Le français reste une langue de communication, langue seconde de nombreux peuples, et joue un rôle bien plus important que telle ou telle langue indienne comptant pourtant plus de locuteurs. Mon livre, Les langages de l’humanité, s’est efforcé de présenter toutes les originalités des divers systèmes linguistiques : façon de marquer ou non le pluriel des noms, les temps des verbes, etc. Le vocabulaire, pour sa part, est très volatil et l’on ne compte plus les emprunts, même les plus inattendus : l’Australie nous a donné kangourou, boomerang, koala… L’Amérique précolombienne : chocolat, ocelot, cacahuète, jaguar, etc. Bien sûr, entre langues proches, cela devient inextricable.

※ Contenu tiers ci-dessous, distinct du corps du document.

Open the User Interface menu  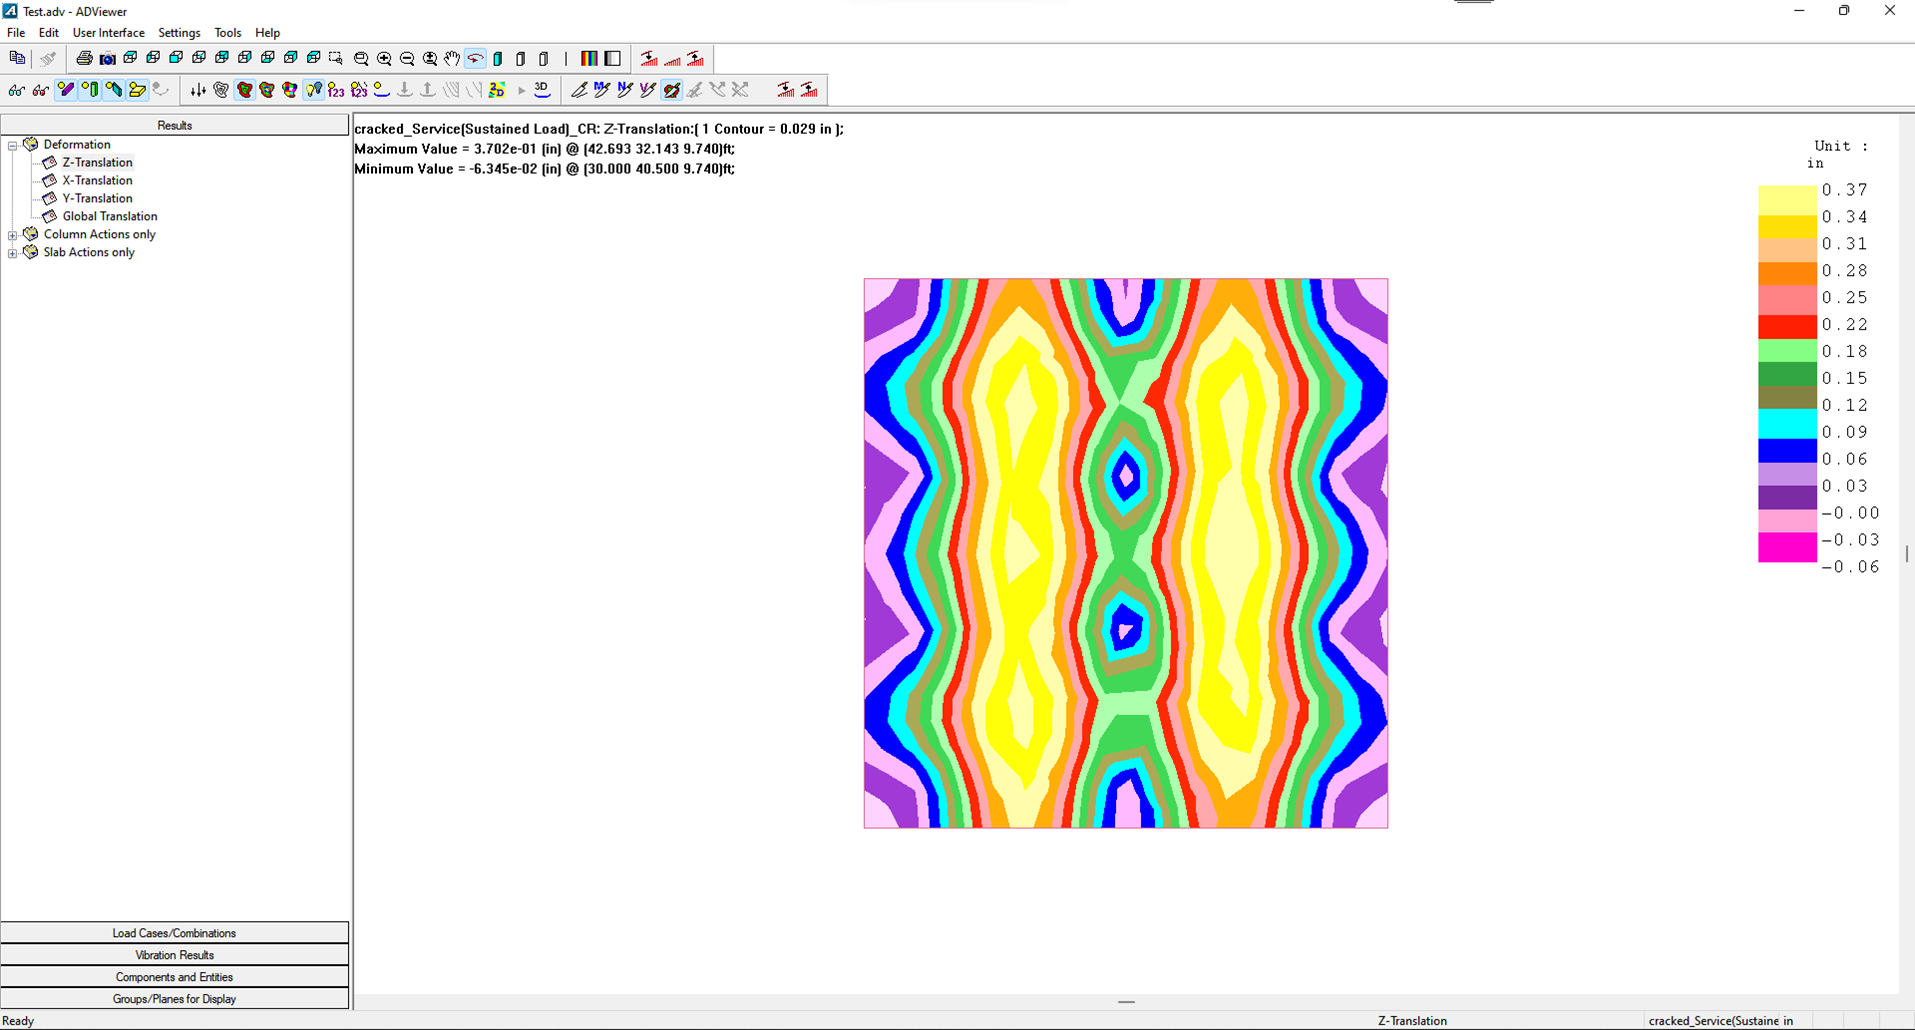[x=108, y=33]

À la Renaissance, le français se noyait dans l’italien. Au Siècle des lumières, le français envahissait tout, même le russe. Ce dernier a donné tout le vocabulaire moderne aux langues de l’Asie centrale, comme le mot pour « gare », vokzal, qui vient lui-même de la ville britannique de Vauxhall où l’on fabriquait des locomotives.
Pour la phonétique, la diversité est également étonnante. Le polynésien a très peu de consonnes et quantité de voyelles. L’arabe, c’est le contraire. Les tons du chinois existent aussi dans bon nombre de langues africaines, surtout celles du golfe du Bénin. Il y a eu même des langues sifflées pour communiquer d’une montagne à l’autre, aux Canaries, dans les Pyrénées ou en Turquie…
Les nombres ci-dessus, qui concernent la fin du vingtième siècle, ne peuvent prétendre à une grande précision.
Cet article est extrait d’un exposé présenté au Groupe X‑Démographie-économie-population.
Quelques questions
Le monde va-t-il vers une seule langue commune ou plutôt vers quatre ou cinq grandes langues ?
Franchement, je ne le pense pas, les langues n’arrêtent pas d’évoluer et de se scinder. Ainsi au Gabon, où il y a une quarantaine de langues, le français est désormais obligatoire dans toutes les écoles mais l’on voit naître une langue nouvelle : le franco-gabonais ! De même il y a désormais des dictionnaires anglo-australiens…
La communauté linguistique est-elle plus importante que les autres éléments pour la solidité et la stabilité d’une communauté nationale ?
Sans aucun doute, la plupart des nations se sont forgées sur une base linguistique et la diversité linguistique des États africains vient certes de la multitude linguistique de l’Afrique mais aussi bien sûr de leur formation artificielle au congrès de Berlin en 1885. Cette diversité contribue malheureusement beaucoup à leur instabilité.
En quoi la collection » Parlons X » est-elle différente de la » Méthode Assimil » ?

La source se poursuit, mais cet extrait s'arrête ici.